[Provided text]
===
Re: No hash join across partitioned tables?

From

Tom Lane

Date:

19 April 2009, 20:31:58

Kris Jurka <books@ejurka.com> writes:
> The real problem is getting reasonable stats to pass through the partition
> Append step, so it can make a reasonable estimate of the join output size.

I dug around a bit and concluded that the lack of stats for the Append
relation is indeed the main problem.  It's not so much the bad join size
estimate (although that could hurt for cases where you need to join this
result to another table).  Rather, it's that the planner is deliberately
biased against picking hash joins in the absence of stats for the inner
relation.  Per the comments for estimate_hash_bucketsize:

 * If no statistics are available, use a default estimate of 0.1.  This will
 * discourage use of a hash rather strongly if the inner relation is large,
 * which is what we want.  We do not want to hash unless we know that the
 * inner rel is well-dispersed (or the alternatives seem much worse).

While we could back off the default a bit here, I think it'd be better
to fix it by not punting on the stats-for-append-relations problem.
That doesn't seem like material for 8.4 at this point, though.

            regards, tom lane

Re: No hash join across partitioned tables?

From

Bruce Momjian

Date:

25 February 2010, 19:46:45

Did this get addressed?

---------------------------------------------------------------------------

Tom Lane wrote:
> Kris Jurka <books@ejurka.com> writes:
> > The real problem is getting reasonable stats to pass through the partition
> > Append step, so it can make a reasonable estimate of the join output size.
>
> I dug around a bit and concluded that the lack of stats for the Append
> relation is indeed the main problem.  It's not so much the bad join size
> estimate (although that could hurt for cases where you need to join this
> result to another table).  Rather, it's that the planner is deliberately
> biased against picking hash joins in the absence of stats for the inner
> relation.  Per the comments for estimate_hash_bucketsize:
>
>  * If no statistics are available, use a default estimate of 0.1.  This will
>  * discourage use of a hash rather strongly if the inner relation is large,
>  * which is what we want.  We do not want to hash unless we know that the
>  * inner rel is well-dispersed (or the alternatives seem much worse).
===
[Data lines]
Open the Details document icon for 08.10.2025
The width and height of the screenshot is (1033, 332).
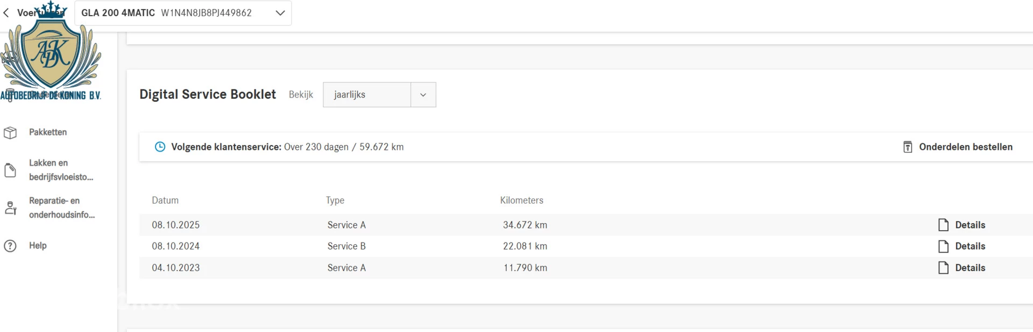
===
[The tasks]
A. From the thread on hash joins across partitioned tables, copy the part that opens with the words containing "While we could" and closes with "this point, though.".
B. In the thread on hash joins across partitioned tables, what default estimate is used when no statistics are available?
C. Using the thread on hash joins across partitioned tables, decide whether each statement agrees with it. Answer yes or no for each, quoting the words that decide it.
(i) Tom Lane concluded that the lack of stats for the Append relation is the main problem.
(ii) Tom Lane judged the fix to be material for 8.4.
(iii) The planner is deliberately biased toward picking hash joins when the inner relation has no stats.

[Written responses]
A.
While we could back off the default a bit here, I think it'd be better
to fix it by not punting on the stats-for-append-relations problem.
That doesn't seem like material for 8.4 at this point, though.

B. A default estimate of 0.1.

C.
(i) Yes: "I dug around a bit and concluded that the lack of stats for the Append relation is indeed the main problem."
(ii) No: "That doesn't seem like material for 8.4 at this point, though."
(iii) No: "the planner is deliberately biased against picking hash joins in the absence of stats for the inner relation."